Remember to keep this in mind: most saturated fatty acids increase LDL (the “bad”) cholesterol in your blood, though palmitic acid has less of an effect. Stearic acid has less of an impact than palmitic acid as a form of saturated fat.
However, stearic acid does not provide all of the same advantages that unsaturated fats do; in particular, oleic acid or omega-3 fatty acids offer greater protection. Their protective qualities reduce heart disease risks. Furthermore, saturated fats increase inflammation levels, which increases your chances of developing diabetes and other conditions.

What Makes Stearic Acid Essential for Your Health?

What Makes Stearic Acid Essential for Your Health?

Why Should You Care About Linolenic Acid?

People consume seed oil for various reasons, but it’s also crucial to recognize its nutritional benefits. Seed oil contains essential monounsaturated and polyunsaturated fatty acids (MUFAs and PUFAs). These essential fatty acids support healthy living.
Linoleic acid can be found in soybean, corn and cottonseed oils as well as many other food sources; examples include grass-fed meat, milk cheese and eggs as good sources.
Linoleic acid, an omega-6 fatty acid, can be beneficial to your health in several ways. It helps keep inflammation under control while decreasing heart disease risk. Furthermore, eating foods rich in linolenic acid will assist with weight management.
Olive oil is an excellent source of linolenic acid; however, when cooking with vegetable oils that have been processed using heat or chemicals this process can strip away many vital nutrients while simultaneously increasing costs.
Other sources of linolenic acid include walnuts, hazelnuts and macadamia nuts; you can also find it in some vegetable oils such as canola and corn oil.
Linolenic acid consumption may raise concerns, but research has demonstrated that this polyunsaturated fat does not pose any significant threat to heart disease or cancer in humans. Furthermore, linolenic acid can help lower cholesterol and protect against certain inflammatory conditions like arthritis, rheumatoid arthritis and asthma.
Cooking with seed oils poses the threat of degrading or becoming rancid at high temperatures.

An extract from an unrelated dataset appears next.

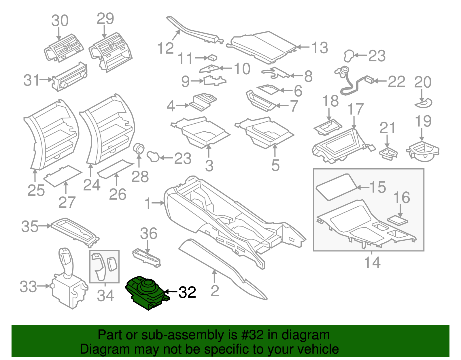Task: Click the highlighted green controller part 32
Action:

This may happen through either heating them in restaurants, or reheating for home use – either way it should be taken seriously as an issue that you should keep an eye on.
However, there are ways to overcome this dilemma. One solution is cold-pressed oils – though more costly, these produce oils without heat or chemicals during production and may have healthier composition than their heated counterparts.
Other strategies include limiting intake of saturated and trans fats as well as ultra-processed foods containing vegetable or seed oils – this way you can ensure that your body receives enough of the healthy types of fats necessary for optimal health.

Why Should You Care About Linolenic Acid?

Why Should You Care About Linolenic Acid?